(Task directions):
Substitute "GUI agent" for every occurrence of "computer-use agent" in the data below, and leave everything else unchanged.

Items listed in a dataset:
_ _ _

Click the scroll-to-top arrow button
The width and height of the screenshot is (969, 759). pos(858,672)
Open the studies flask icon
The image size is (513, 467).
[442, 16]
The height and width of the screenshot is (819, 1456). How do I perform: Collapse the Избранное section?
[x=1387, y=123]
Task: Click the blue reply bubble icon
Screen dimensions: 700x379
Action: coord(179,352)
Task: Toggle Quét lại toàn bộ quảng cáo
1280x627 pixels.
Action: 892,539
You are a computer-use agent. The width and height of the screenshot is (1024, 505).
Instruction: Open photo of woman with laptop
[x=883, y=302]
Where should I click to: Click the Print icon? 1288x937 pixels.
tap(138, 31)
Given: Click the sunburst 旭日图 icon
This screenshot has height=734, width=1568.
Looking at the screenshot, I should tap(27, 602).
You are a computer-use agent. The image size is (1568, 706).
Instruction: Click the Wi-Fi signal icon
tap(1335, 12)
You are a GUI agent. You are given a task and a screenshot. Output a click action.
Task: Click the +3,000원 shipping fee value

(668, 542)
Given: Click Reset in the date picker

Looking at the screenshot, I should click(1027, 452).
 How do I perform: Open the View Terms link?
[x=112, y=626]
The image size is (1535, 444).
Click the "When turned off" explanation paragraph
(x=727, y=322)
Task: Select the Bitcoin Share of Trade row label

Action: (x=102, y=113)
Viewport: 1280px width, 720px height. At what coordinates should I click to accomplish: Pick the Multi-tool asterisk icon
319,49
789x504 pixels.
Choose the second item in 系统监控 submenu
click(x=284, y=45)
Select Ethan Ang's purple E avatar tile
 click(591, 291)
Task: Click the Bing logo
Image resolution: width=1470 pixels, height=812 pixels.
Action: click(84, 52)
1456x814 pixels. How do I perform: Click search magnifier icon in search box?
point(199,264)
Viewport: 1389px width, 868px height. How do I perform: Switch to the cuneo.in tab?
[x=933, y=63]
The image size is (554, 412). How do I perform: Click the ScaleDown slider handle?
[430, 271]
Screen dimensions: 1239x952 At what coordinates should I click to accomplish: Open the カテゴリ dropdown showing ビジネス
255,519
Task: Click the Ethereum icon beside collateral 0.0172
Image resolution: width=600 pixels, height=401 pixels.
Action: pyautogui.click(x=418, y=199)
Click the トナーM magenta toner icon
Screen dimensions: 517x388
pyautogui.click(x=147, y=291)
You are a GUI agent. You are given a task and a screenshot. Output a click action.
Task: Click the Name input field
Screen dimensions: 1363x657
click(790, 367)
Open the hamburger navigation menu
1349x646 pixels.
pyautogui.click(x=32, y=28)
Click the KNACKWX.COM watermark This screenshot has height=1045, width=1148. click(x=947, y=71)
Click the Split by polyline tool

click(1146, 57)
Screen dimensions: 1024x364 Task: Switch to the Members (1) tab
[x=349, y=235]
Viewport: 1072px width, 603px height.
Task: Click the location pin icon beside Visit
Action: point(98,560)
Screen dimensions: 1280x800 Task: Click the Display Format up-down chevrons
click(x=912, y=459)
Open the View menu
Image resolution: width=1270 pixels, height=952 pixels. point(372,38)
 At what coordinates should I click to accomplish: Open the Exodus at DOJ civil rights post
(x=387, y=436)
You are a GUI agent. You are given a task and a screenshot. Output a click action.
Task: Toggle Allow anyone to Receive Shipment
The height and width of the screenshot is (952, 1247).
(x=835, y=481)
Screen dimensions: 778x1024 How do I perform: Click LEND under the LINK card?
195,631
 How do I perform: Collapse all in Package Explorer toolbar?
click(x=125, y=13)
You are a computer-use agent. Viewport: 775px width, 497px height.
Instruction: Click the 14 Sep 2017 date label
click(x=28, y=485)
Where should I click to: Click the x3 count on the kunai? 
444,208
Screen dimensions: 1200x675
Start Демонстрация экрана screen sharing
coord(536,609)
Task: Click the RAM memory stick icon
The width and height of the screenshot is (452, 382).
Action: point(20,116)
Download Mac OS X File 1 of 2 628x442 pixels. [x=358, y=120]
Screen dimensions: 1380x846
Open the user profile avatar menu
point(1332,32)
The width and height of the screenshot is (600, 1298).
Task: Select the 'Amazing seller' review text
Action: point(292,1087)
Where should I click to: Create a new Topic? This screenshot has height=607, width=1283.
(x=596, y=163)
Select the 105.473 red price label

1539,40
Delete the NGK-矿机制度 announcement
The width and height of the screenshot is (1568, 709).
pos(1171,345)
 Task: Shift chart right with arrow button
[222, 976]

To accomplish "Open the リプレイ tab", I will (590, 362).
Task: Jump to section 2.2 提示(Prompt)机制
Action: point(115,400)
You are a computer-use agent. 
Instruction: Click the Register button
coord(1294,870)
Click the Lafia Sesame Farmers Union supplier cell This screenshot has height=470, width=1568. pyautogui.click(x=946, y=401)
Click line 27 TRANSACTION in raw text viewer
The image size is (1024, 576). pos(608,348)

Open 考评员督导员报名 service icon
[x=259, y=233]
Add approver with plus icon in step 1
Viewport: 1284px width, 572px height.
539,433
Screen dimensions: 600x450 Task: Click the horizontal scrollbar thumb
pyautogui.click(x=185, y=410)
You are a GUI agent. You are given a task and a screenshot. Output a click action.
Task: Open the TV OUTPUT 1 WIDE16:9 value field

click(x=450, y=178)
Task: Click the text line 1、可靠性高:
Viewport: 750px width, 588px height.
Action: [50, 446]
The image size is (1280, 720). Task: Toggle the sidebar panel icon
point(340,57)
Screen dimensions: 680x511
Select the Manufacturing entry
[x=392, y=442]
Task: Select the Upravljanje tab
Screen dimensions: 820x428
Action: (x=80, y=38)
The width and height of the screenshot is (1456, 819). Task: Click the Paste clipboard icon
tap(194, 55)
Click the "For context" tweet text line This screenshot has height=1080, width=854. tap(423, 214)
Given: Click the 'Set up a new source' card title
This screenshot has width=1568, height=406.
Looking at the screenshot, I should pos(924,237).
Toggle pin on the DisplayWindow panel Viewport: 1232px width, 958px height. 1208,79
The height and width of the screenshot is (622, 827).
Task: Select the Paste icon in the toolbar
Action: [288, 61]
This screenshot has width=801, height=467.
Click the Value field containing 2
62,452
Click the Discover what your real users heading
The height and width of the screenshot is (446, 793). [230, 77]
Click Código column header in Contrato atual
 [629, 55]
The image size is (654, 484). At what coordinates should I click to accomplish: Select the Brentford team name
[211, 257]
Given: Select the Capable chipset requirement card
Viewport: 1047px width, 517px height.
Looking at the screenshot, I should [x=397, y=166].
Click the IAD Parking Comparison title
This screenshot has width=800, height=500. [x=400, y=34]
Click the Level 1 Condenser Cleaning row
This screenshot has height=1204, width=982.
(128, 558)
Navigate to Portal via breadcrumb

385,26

_ _ _

(Response to the task):
Click the scroll-to-top arrow button
The width and height of the screenshot is (969, 759). pos(858,672)
Open the studies flask icon
The image size is (513, 467).
[442, 16]
The height and width of the screenshot is (819, 1456). How do I perform: Collapse the Избранное section?
[x=1387, y=123]
Task: Click the blue reply bubble icon
Screen dimensions: 700x379
Action: coord(179,352)
Task: Toggle Quét lại toàn bộ quảng cáo
1280x627 pixels.
Action: 892,539
You are a GUI agent. The width and height of the screenshot is (1024, 505).
Instruction: Open photo of woman with laptop
[x=883, y=302]
Where should I click to: Click the Print icon? 1288x937 pixels.
tap(138, 31)
Given: Click the sunburst 旭日图 icon
This screenshot has height=734, width=1568.
Looking at the screenshot, I should tap(27, 602).
You are a GUI agent. The image size is (1568, 706).
Instruction: Click the Wi-Fi signal icon
tap(1335, 12)
You are a GUI agent. You are given a task and a screenshot. Output a click action.
Task: Click the +3,000원 shipping fee value

(668, 542)
Given: Click Reset in the date picker

Looking at the screenshot, I should click(1027, 452).
 How do I perform: Open the View Terms link?
[x=112, y=626]
The image size is (1535, 444).
Click the "When turned off" explanation paragraph
(x=727, y=322)
Task: Select the Bitcoin Share of Trade row label

Action: (x=102, y=113)
Viewport: 1280px width, 720px height. At what coordinates should I click to accomplish: Pick the Multi-tool asterisk icon
319,49
789x504 pixels.
Choose the second item in 系统监控 submenu
click(x=284, y=45)
Select Ethan Ang's purple E avatar tile
 click(591, 291)
Task: Click the Bing logo
Image resolution: width=1470 pixels, height=812 pixels.
Action: click(84, 52)
1456x814 pixels. How do I perform: Click search magnifier icon in search box?
point(199,264)
Viewport: 1389px width, 868px height. How do I perform: Switch to the cuneo.in tab?
[x=933, y=63]
The image size is (554, 412). How do I perform: Click the ScaleDown slider handle?
[430, 271]
Screen dimensions: 1239x952 At what coordinates should I click to accomplish: Open the カテゴリ dropdown showing ビジネス
255,519
Task: Click the Ethereum icon beside collateral 0.0172
Image resolution: width=600 pixels, height=401 pixels.
Action: pyautogui.click(x=418, y=199)
Click the トナーM magenta toner icon
Screen dimensions: 517x388
pyautogui.click(x=147, y=291)
You are a GUI agent. You are given a task and a screenshot. Output a click action.
Task: Click the Name input field
Screen dimensions: 1363x657
click(790, 367)
Open the hamburger navigation menu
1349x646 pixels.
pyautogui.click(x=32, y=28)
Click the KNACKWX.COM watermark This screenshot has height=1045, width=1148. click(x=947, y=71)
Click the Split by polyline tool

click(1146, 57)
Screen dimensions: 1024x364 Task: Switch to the Members (1) tab
[x=349, y=235]
Viewport: 1072px width, 603px height.
Task: Click the location pin icon beside Visit
Action: point(98,560)
Screen dimensions: 1280x800 Task: Click the Display Format up-down chevrons
click(x=912, y=459)
Open the View menu
Image resolution: width=1270 pixels, height=952 pixels. point(372,38)
 At what coordinates should I click to accomplish: Open the Exodus at DOJ civil rights post
(x=387, y=436)
You are a GUI agent. You are given a task and a screenshot. Output a click action.
Task: Toggle Allow anyone to Receive Shipment
The height and width of the screenshot is (952, 1247).
(x=835, y=481)
Screen dimensions: 778x1024 How do I perform: Click LEND under the LINK card?
195,631
 How do I perform: Collapse all in Package Explorer toolbar?
click(x=125, y=13)
You are a GUI agent. Viewport: 775px width, 497px height.
Instruction: Click the 14 Sep 2017 date label
click(x=28, y=485)
Where should I click to: Click the x3 count on the kunai? 
444,208
Screen dimensions: 1200x675
Start Демонстрация экрана screen sharing
coord(536,609)
Task: Click the RAM memory stick icon
The width and height of the screenshot is (452, 382).
Action: point(20,116)
Download Mac OS X File 1 of 2 628x442 pixels. [x=358, y=120]
Screen dimensions: 1380x846
Open the user profile avatar menu
point(1332,32)
The width and height of the screenshot is (600, 1298).
Task: Select the 'Amazing seller' review text
Action: point(292,1087)
Where should I click to: Create a new Topic? This screenshot has height=607, width=1283.
(x=596, y=163)
Select the 105.473 red price label

1539,40
Delete the NGK-矿机制度 announcement
The width and height of the screenshot is (1568, 709).
pos(1171,345)
 Task: Shift chart right with arrow button
[222, 976]

To accomplish "Open the リプレイ tab", I will (590, 362).
Task: Jump to section 2.2 提示(Prompt)机制
Action: point(115,400)
You are a GUI agent. 
Instruction: Click the Register button
coord(1294,870)
Click the Lafia Sesame Farmers Union supplier cell This screenshot has height=470, width=1568. pyautogui.click(x=946, y=401)
Click line 27 TRANSACTION in raw text viewer
The image size is (1024, 576). pos(608,348)

Open 考评员督导员报名 service icon
[x=259, y=233]
Add approver with plus icon in step 1
Viewport: 1284px width, 572px height.
539,433
Screen dimensions: 600x450 Task: Click the horizontal scrollbar thumb
pyautogui.click(x=185, y=410)
You are a GUI agent. You are given a task and a screenshot. Output a click action.
Task: Open the TV OUTPUT 1 WIDE16:9 value field

click(x=450, y=178)
Task: Click the text line 1、可靠性高:
Viewport: 750px width, 588px height.
Action: [50, 446]
The image size is (1280, 720). Task: Toggle the sidebar panel icon
point(340,57)
Screen dimensions: 680x511
Select the Manufacturing entry
[x=392, y=442]
Task: Select the Upravljanje tab
Screen dimensions: 820x428
Action: (x=80, y=38)
The width and height of the screenshot is (1456, 819). Task: Click the Paste clipboard icon
tap(194, 55)
Click the "For context" tweet text line This screenshot has height=1080, width=854. tap(423, 214)
Given: Click the 'Set up a new source' card title
This screenshot has width=1568, height=406.
Looking at the screenshot, I should pos(924,237).
Toggle pin on the DisplayWindow panel Viewport: 1232px width, 958px height. 1208,79
The height and width of the screenshot is (622, 827).
Task: Select the Paste icon in the toolbar
Action: [288, 61]
This screenshot has width=801, height=467.
Click the Value field containing 2
62,452
Click the Discover what your real users heading
The height and width of the screenshot is (446, 793). [230, 77]
Click Código column header in Contrato atual
 [629, 55]
The image size is (654, 484). At what coordinates should I click to accomplish: Select the Brentford team name
[211, 257]
Given: Select the Capable chipset requirement card
Viewport: 1047px width, 517px height.
Looking at the screenshot, I should [x=397, y=166].
Click the IAD Parking Comparison title
This screenshot has width=800, height=500. [x=400, y=34]
Click the Level 1 Condenser Cleaning row
This screenshot has height=1204, width=982.
(128, 558)
Navigate to Portal via breadcrumb

385,26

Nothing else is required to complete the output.